Et gardons en tête que ceux qui tirent les ficelles sont les Banksters de La City de Londres ; Au cœur de l’Empire donc ;

C’est pourquoi, le plus sûr moyen de faire tomber l’Empire colonialiste et ce par quoi il arrive toujours ; l’État reste la grève générale illimitée, expropriatrice et auto-gestionnaire. Et elle peut commencer toute de suite, maintenant, partout avec la grève générale de la consommation…

Nous voici rendus à un point où il est nécessaire d’inverser le rapport de force. D’agir et de frapper au cœur du système, où aucune compagnie de CRS ne saurait intervenir… La solidarité née dans les manifs et sur les ronds-points ne s’éteindra pas dans le cœur de ceux qui l’ont vécue. Ces collectifs d’entraide demeureront bien après que les actuelles structures aient fini de voler en éclats. L’initiative d’une grève générale illimitée est une excellente évolution à soutenir. Pour ceux dans l’impossibilité de supporter cet effort, la grève du zèle ou la désobéissance civile, sous quelque occasion que celle-ci se présente, sont des initiatives pertinentes. Afin d’être la plus efficace possible, cette grève devrait s’accompagner d’un arrêt à durée indéterminée de toute consommation superflue. Mais la meilleure alliée du mouvement dans le temps sera sans doute sa capacité d’entraide, et son ouverture à l’autre, condition de sa permanente inventivité. INVERSIONZénon le 5 février 2019

Très clairement ;

Il n’y a aucune obligation à se laisser arrêter après un acte de désobéissance civile. Continuer à éviter le système et la prison, est un acte continue de désobéissance civile et de contestation. Howard Zinn, dans son livre « Disobedience and Democracry »
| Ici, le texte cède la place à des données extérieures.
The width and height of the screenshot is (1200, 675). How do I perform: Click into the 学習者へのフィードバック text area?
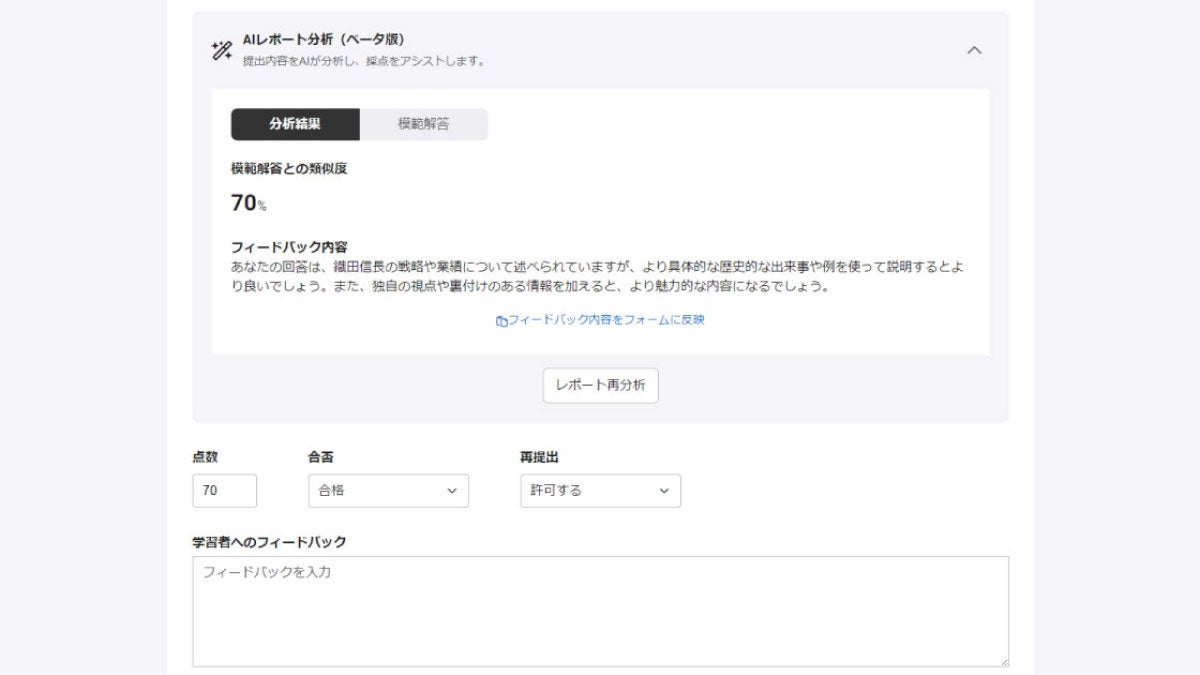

Surtout si cela ce fait à grande échelle car tout État est impuissant à arrêter simultanément et à maintenir en détention 2 ou 3 millions de personnes…

Les institutions en ont parfaitement conscience, c’est pour cela que la mission de l’oligarchie régnante, sa mission PRINCIPALE même est de nous maintenir divisés !

Elle dépense même des milliards pour ce faire depuis des siècles, c’est même la condition sine qua non de sa survie et elle y parvient, depuis des siècles… Jusqu’à quand y parviendra-t-elle ?

Là est la question !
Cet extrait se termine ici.